Je finis sur un texte traduit de l'Ange de l'Histoire qui fait parti du film et de la bande-originale, un texte qui est un climax dans ce documentaire qui n'aurait pas été ce qu'il a été s'il ne s'était pas appliqué à donner un sens, un ordre aux démolitions et aux reconstructions : "Ses yeux sont écarquillés, sa bouche ouverte ses ailes déployées. C'est à cela que doit ressembler l'ange de l'histoire... Son visage est tourné vers le passé. Là où nous apparaît une chaîne d'événements, il ne voit, lui, qu'une seule et unique catastrophe, qui sans cesse amoncelle ruines sur ruines et les précipite à ses pieds. Il voudrait bien s'attarder, réveiller les morts et rassembler ce qui a été démembré. Mais du paradis souffle une tempête qui s'est prise dans ses ailes, si violemment que l'ange ne peut plus les refermer. Cette tempête le pousse irrésistiblement vers l'avenir auquel il tourne le dos, tandis que le monceau de ruines devant lui s'élève jusqu'au ciel.
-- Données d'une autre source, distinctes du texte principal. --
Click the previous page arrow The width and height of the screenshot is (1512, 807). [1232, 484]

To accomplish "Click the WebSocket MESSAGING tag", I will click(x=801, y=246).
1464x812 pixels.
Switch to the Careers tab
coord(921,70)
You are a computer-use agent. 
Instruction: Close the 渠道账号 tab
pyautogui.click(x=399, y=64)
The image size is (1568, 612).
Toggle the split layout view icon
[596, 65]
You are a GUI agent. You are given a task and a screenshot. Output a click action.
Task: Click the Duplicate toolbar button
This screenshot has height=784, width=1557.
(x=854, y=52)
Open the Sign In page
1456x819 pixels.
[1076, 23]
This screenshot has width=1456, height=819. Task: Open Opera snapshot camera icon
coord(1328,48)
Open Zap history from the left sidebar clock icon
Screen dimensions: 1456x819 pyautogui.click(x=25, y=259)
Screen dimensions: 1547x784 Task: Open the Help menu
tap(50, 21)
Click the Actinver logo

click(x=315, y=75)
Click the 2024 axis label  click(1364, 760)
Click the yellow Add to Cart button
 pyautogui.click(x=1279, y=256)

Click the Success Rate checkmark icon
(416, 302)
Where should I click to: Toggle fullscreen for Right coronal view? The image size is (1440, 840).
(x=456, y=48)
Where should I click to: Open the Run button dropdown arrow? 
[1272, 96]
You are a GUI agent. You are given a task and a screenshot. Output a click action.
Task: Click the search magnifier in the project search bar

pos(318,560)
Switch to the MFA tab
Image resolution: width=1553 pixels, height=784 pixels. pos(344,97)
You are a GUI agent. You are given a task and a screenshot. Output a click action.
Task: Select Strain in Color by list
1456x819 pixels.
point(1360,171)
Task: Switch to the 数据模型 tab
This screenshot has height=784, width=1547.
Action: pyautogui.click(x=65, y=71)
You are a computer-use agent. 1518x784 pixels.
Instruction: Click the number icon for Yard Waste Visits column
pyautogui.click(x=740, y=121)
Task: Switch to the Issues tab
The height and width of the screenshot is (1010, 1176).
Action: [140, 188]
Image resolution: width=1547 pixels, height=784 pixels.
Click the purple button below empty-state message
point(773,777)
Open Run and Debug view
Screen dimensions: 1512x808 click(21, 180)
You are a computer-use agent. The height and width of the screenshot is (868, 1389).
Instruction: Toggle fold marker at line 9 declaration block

Cette tempête est ce que nous appelons... le progrès." (Walter Benjamin, à propos d'un tableau de Klee, Angelus Novus http://lh3.ggpht.com/_PmLxuaZUcaM/SsuqHGdrcEI/AAAAAAAABKA/Fgk_gICmvwg/Paul%20Klee%20'Angelus%20Novus'%201920.jpg )
Voilà donc le sens avant de cette musique, profondément marquée par les gravats mais qui, résiliente, sort de terre, renaît irrésistiblement.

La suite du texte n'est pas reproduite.